Clinical Application of an Ex-Vivo Platform to Guide the Choice of Drug Combinations in Relapsed/Refractory Lymphoma; A Prospective Study

Introduction While combination therapy is the standard of care for relapsed/ refractory non-Hodgkin lymphoma (RR-NHL), the choice of combinations for an individual patient is empirical, and response rates remain poor. Here we explore the use of a hybrid experimental/analytic method termed Quadratic Phenotypic Optimization Platform (QPOP), for prediction of optimal drug combinations from limited clinical material. This high-throughput platform identifies optimal drug-combinations on ex-vivo biopsies using an orthogonal array composite design to maximise search space. These features are potentially useful to assess personalized efficacious combinations among a set of drugs with single agent pre-clinical or clinical activity in lymphoma.

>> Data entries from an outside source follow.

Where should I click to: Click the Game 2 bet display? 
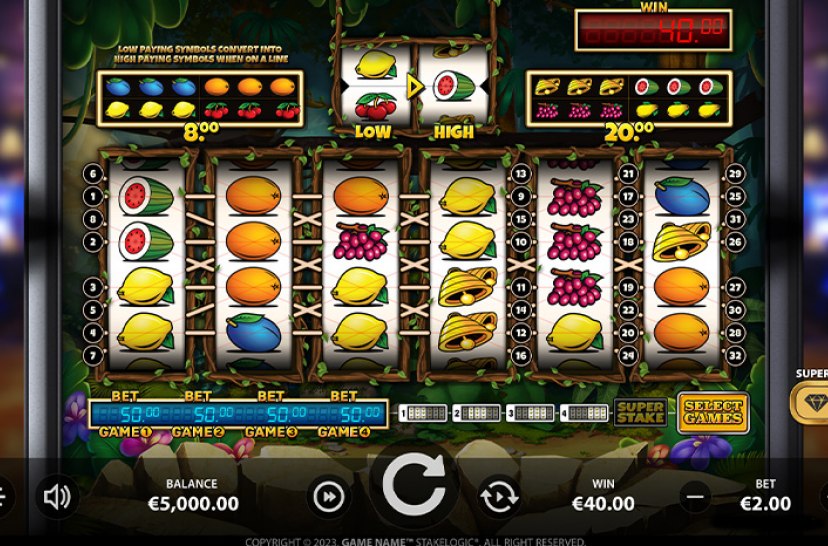199,413
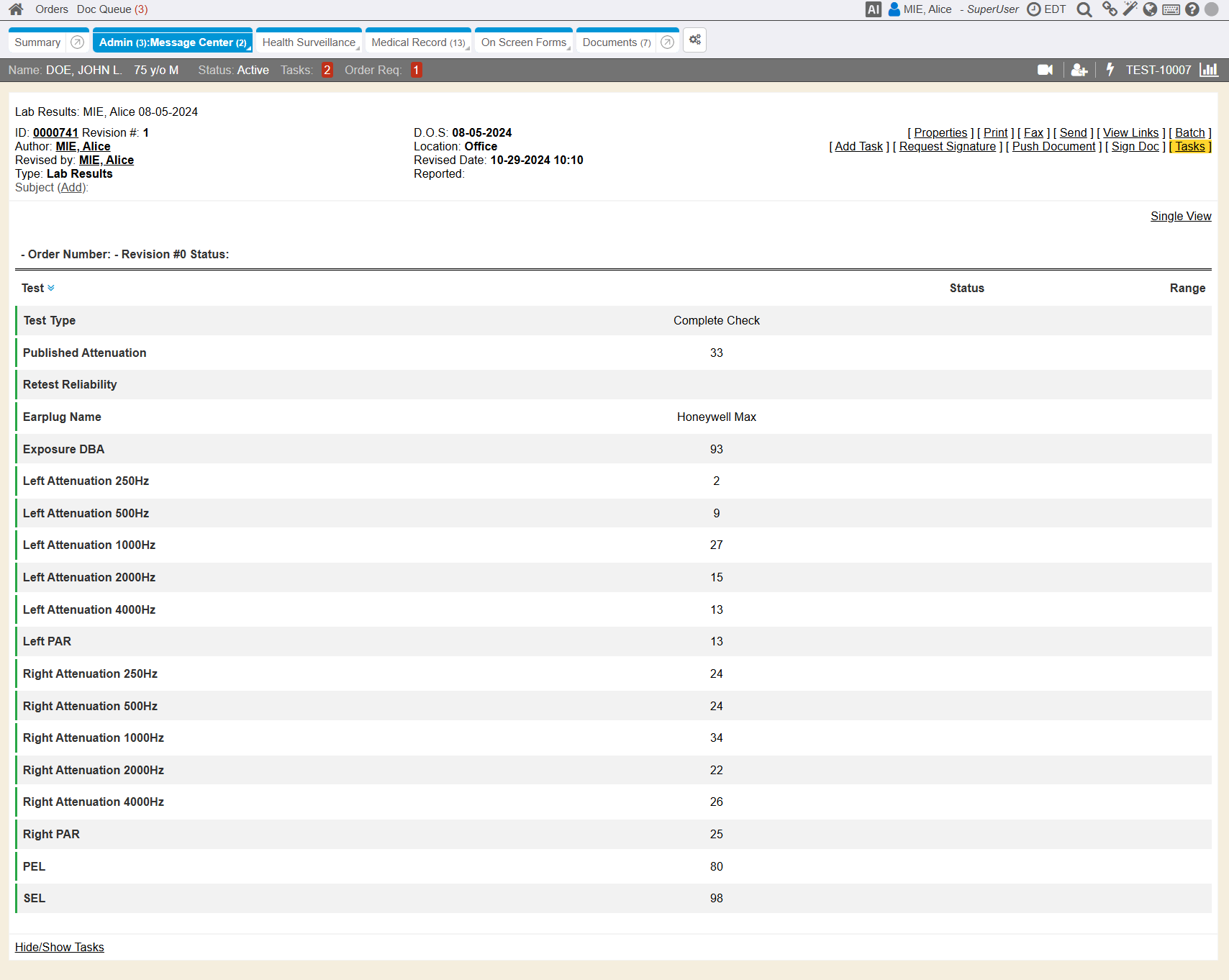Switch to Single View
Viewport: 1229px width, 980px height.
[1180, 217]
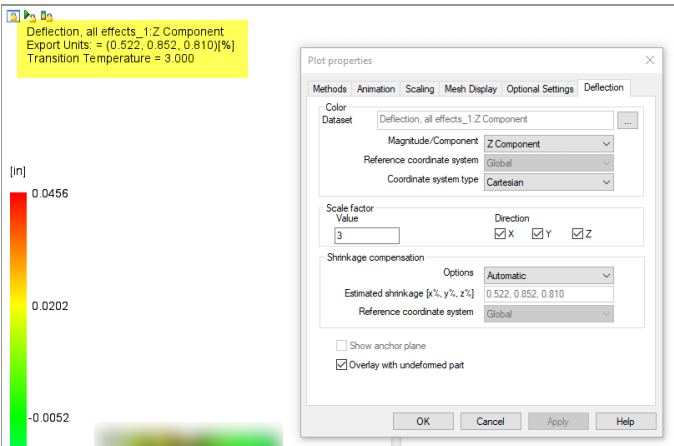Open the Mesh Display tab

click(471, 89)
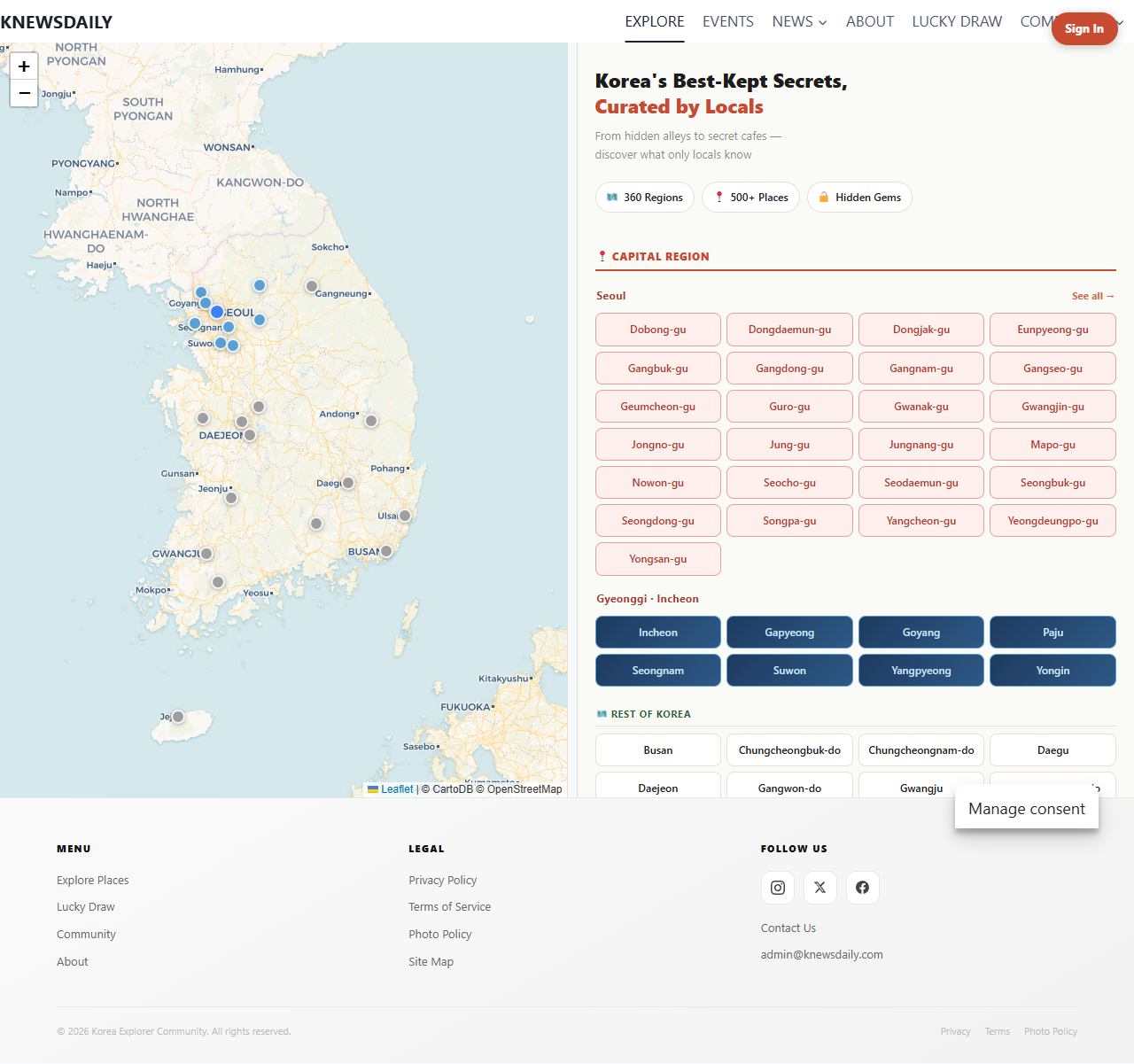Click the Busan map marker
1134x1064 pixels.
coord(386,551)

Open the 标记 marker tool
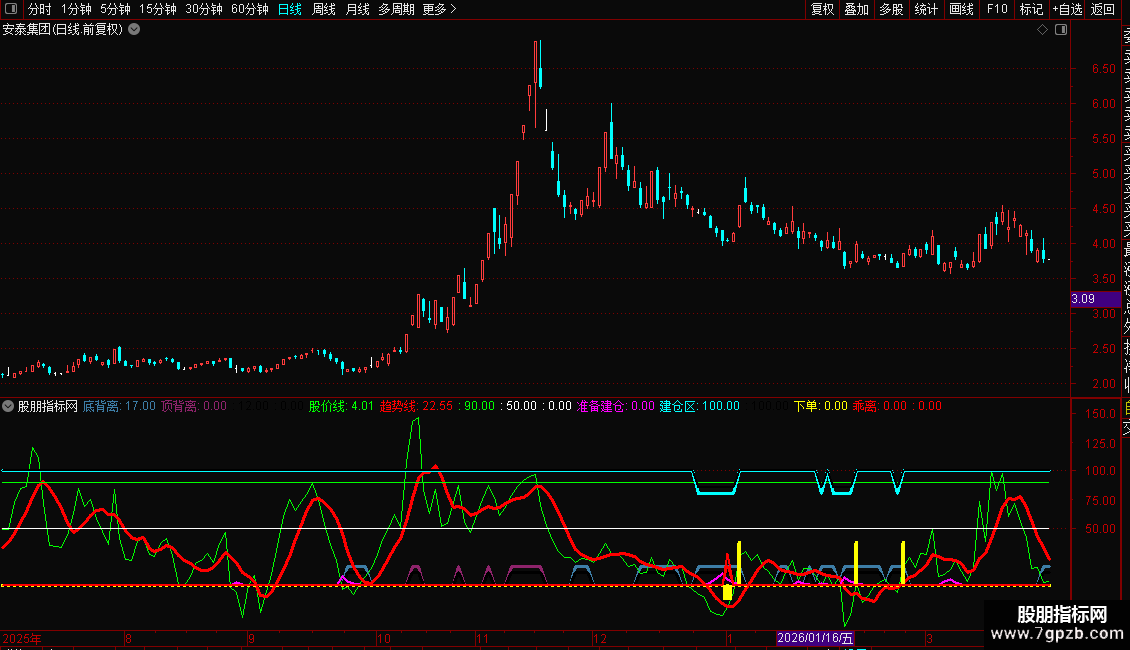point(1030,9)
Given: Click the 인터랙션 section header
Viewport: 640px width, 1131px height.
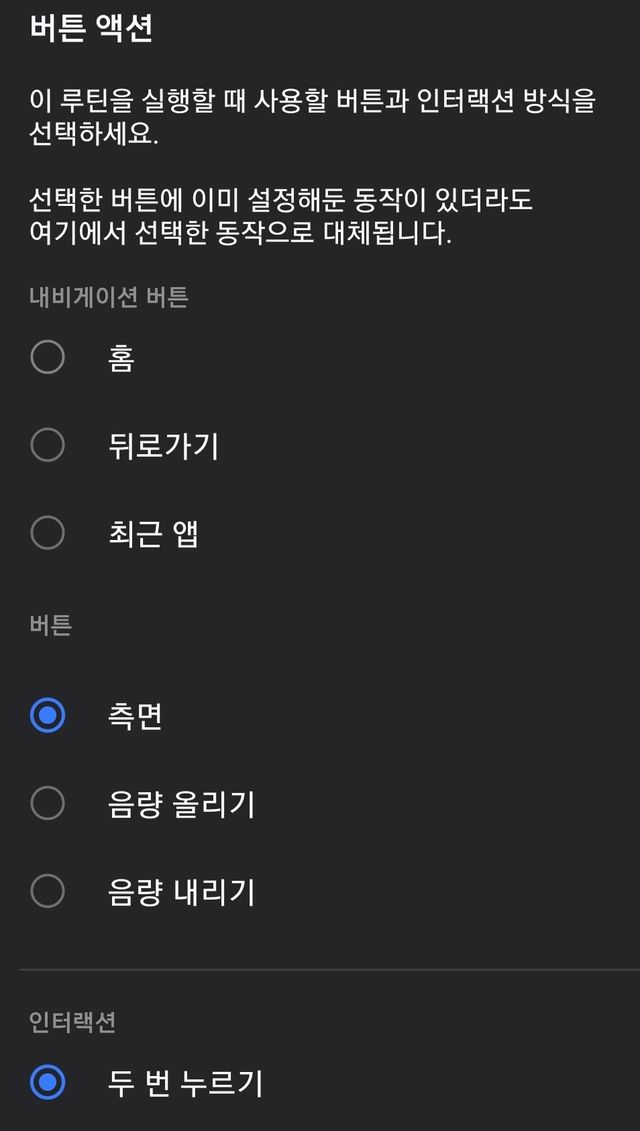Looking at the screenshot, I should point(73,1022).
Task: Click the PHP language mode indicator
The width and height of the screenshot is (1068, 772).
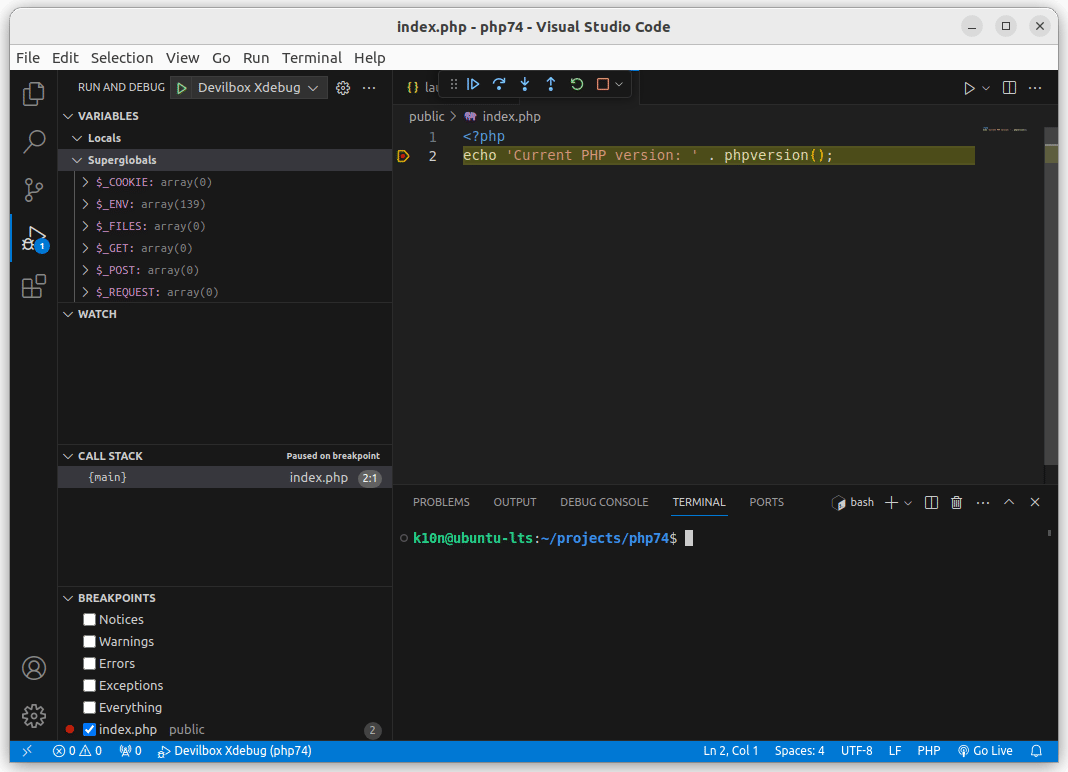Action: [928, 751]
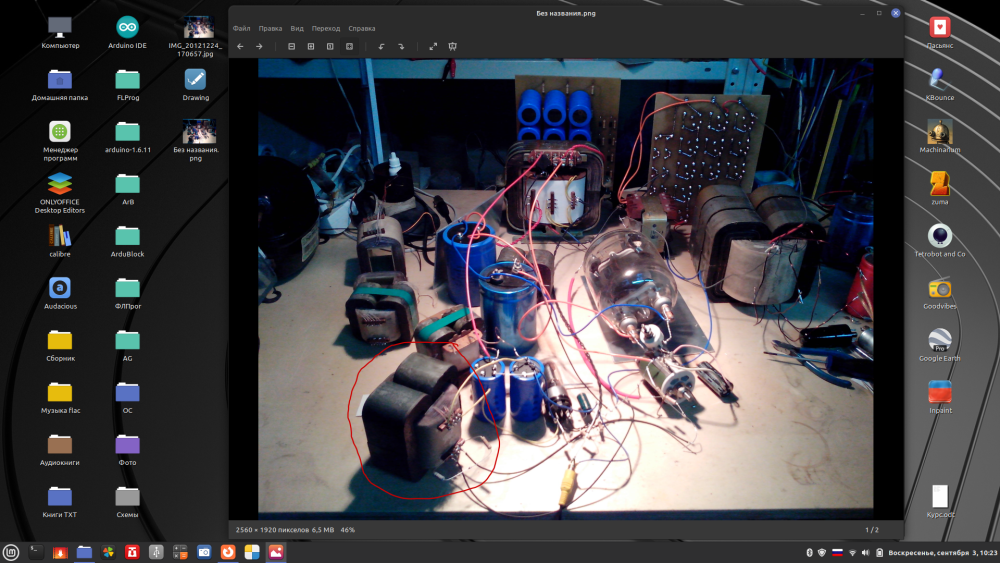Expand the Переход menu
The height and width of the screenshot is (563, 1000).
[x=325, y=28]
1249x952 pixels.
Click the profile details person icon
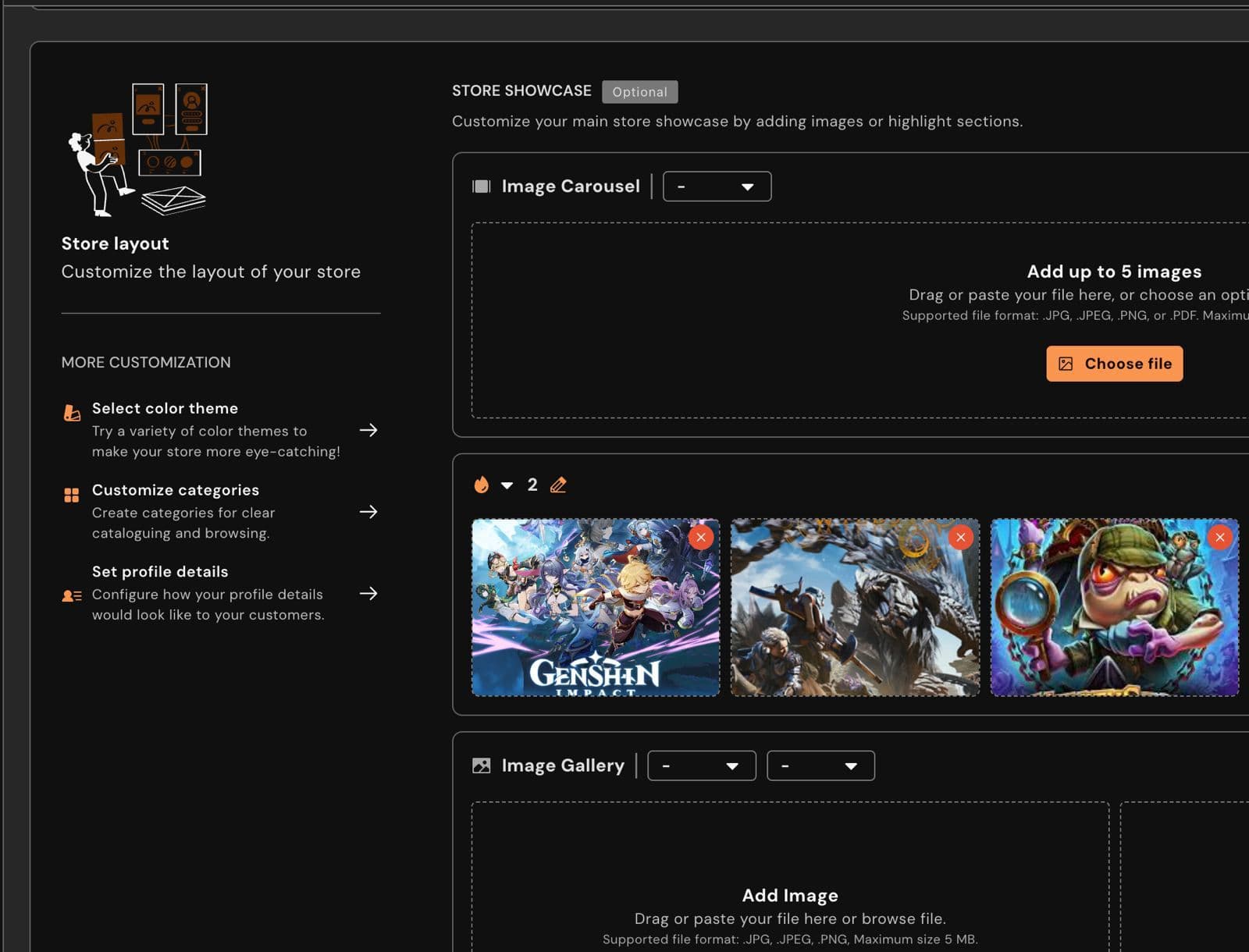point(72,595)
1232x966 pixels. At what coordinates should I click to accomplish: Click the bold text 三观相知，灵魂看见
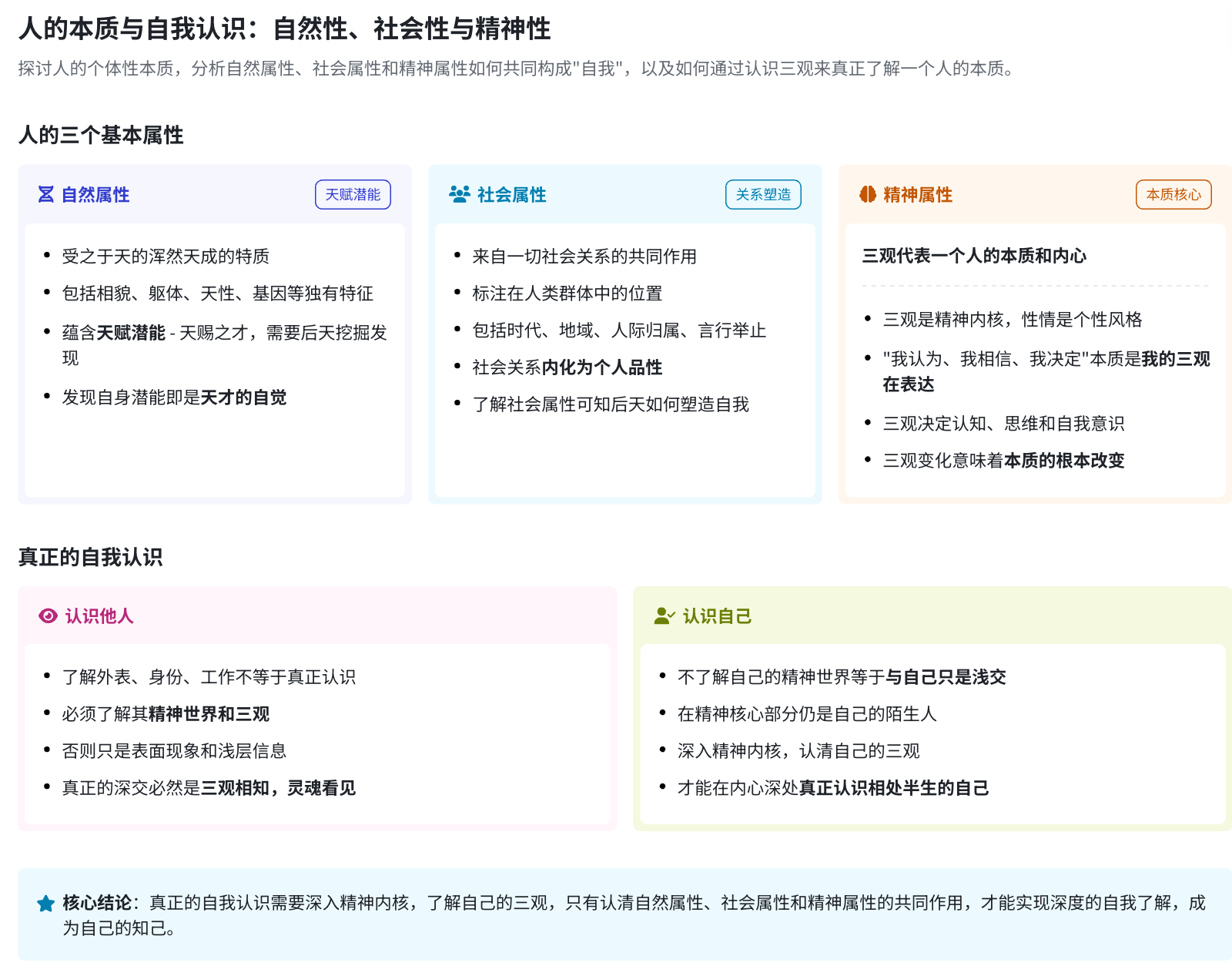pos(278,788)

Methods We performed a prospective cohort study of QPOP analysis in RR-NHL. Participants included RR-NHL patients across two tertiary oncology centres in Singapore, with disease amenable to biopsy or blood/ marrow aspiration, recruited between 1 st November 2017 and 5 th May 2021 - with a median follow up of 24.5 months. CD20, CD3 or CD56 selection was performed to enrich for B, T or NK cells respectively, depending on the specimen type. QPOP drug combination scores were derived from lymphoma samples (approximately 1,000,000 cells/ patient) using a matrix of drugs with known pre-clinical or clinical efficacy against NHL. Results were shared with the treating physician, and off-label QPOP-guided therapy was offered in the absence of standard options. The primary outcomes were feasibility and turnaround time of QPOP analysis. The secondary outcomes were identification of recurrent 2 and 3 drug-combinations, and concordance of QPOP results with clinical responses. Results In this interim analysis period, we recruited 63 patients comprising 36 B-NHL and 27 T/NK-NHL, with a median age of 57 years and median 2 prior lines of treatment. Successful QPOP analysis (Z' score >0.5) was feasible in 56/63 cases with an average turn-around time of 6 (±2.1) days. QPOP predicted frequent sensitivities to Copanlisib- and Venetoclax-based combinations in B-NHL, and Romidepsin-based combinations in T/NK-NHL. Importantly, efficacy of specific combinations was not entirely dependent on single agent dose responses. Greater variability in ex-vivo responses was seen with combinations of targeted therapy and cytotoxic therapy compared with combinations of cytotoxic agents. Clinical responses were evaluable for 29 independent treatments in 26 patients.